Once the house wrap and siding goes on it will all be hidden so it does not have to be perfect.
If I was doing it after the plywood was up I'd wrap it at the bottom with coil stock that runs up the wall at least 6".
Install the starter strip so the locking hem sits just below the shims, make sure to use a level and snap a chalk line set to where the top of the starter strip will sit to make sure it's level and straight.


----------



## nealtw (Oct 21, 2016)

Usually when we do concrete foundation we put a pore strip on the outside top which leave a gap for the siding to run down over the concrete for 1". do you have that.


----------



## KULTULZ (Oct 21, 2016)

nealtw said:


> Usually when we do concrete foundation we put a *pore strip* on the outside top which leave a gap for the siding to run down over the concrete for 1". do you have that.



...pore strip...


----------



## nealtw (Oct 21, 2016)

KULTULZ said:


> ...pore strip...



You build the outside of the forms first. 
Figure the height of the foundation and snap a line at that elevation. Nail a 1x2  at that line. The 1x2 is the pore strip, when you pore the concrete you level the top to the top of the pore strip.
When all is stripped away there is a 1x2 void at the top of the foundation on the outside.

In the old day the 3/4 sheeting would continue down and fill that void.
Now with 1/2" sheeting we install the plate out 1/4" over the void and the sheeting is extended down 1". That keeps the sheeting away from the concrete while giving backing for siding that is extended down to hide the void.

All that is in a perfect world and most times it works. With a situation like the OP has, there are a few things that might have been done when it was built.
The easiest would have been to change that wall from 2x4 studs to 2x6  or from 2x6 to 2x8 and make the house a little bigger on this side.

We are always at the limit to how close we are to the property line but that is only measure before the concrete is pored and most inspectors understand that crap happens.

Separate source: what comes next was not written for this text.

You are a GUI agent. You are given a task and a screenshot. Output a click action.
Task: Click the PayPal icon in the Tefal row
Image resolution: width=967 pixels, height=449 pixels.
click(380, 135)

The other more ugly fix is to get the diamond blade in the saw and make that void or make it deeper.

Or this might be the place to just add 1" of foam and make the rest a lot easier to hide.


----------



## slownsteady (Oct 21, 2016)

By now, you have figured out that "pore" = pour :thbup:


----------



## nealtw (Oct 21, 2016)

slownsteady said:


> By now, you have figured out that "pore" = pour :thbup:



Some of us build houses and others check our poor spelling:thbup:


----------



## nealtw (Oct 21, 2016)

....................


----------



## r0lsen (Oct 21, 2016)

I'll post a picture tomorrow unless you all can see in the dark.


----------



## oldognewtrick (Oct 21, 2016)

Nodody gets any extra points for proper spealing.


----------



## slownsteady (Oct 21, 2016)

oldognewtrick said:


> Nodody gets any extra points for proper spealing.


Wait till the questions come up on whether you meant 'grave' or 'gravel' in the other thread...:rofl:


----------



## nealtw (Oct 21, 2016)

r0lsen said:


> I'll post a picture tomorrow unless you all can see in the dark.



tapering it that far will be very noticeable and at the corner, just won't work.

Cutting the concrete back isn't as hard as it sounds, fairly simple jig up for a nice line. Yours is a bad one so it would require an 8" circ. saw with 8" diamond blade.


----------



## r0lsen (Oct 22, 2016)

Here are two pictures of what I am talking about.


----------



## nealtw (Oct 22, 2016)

Have you started somewhere, that you want to match the height of the starter strip.
How far below the top of the concrete do you want to start your siding.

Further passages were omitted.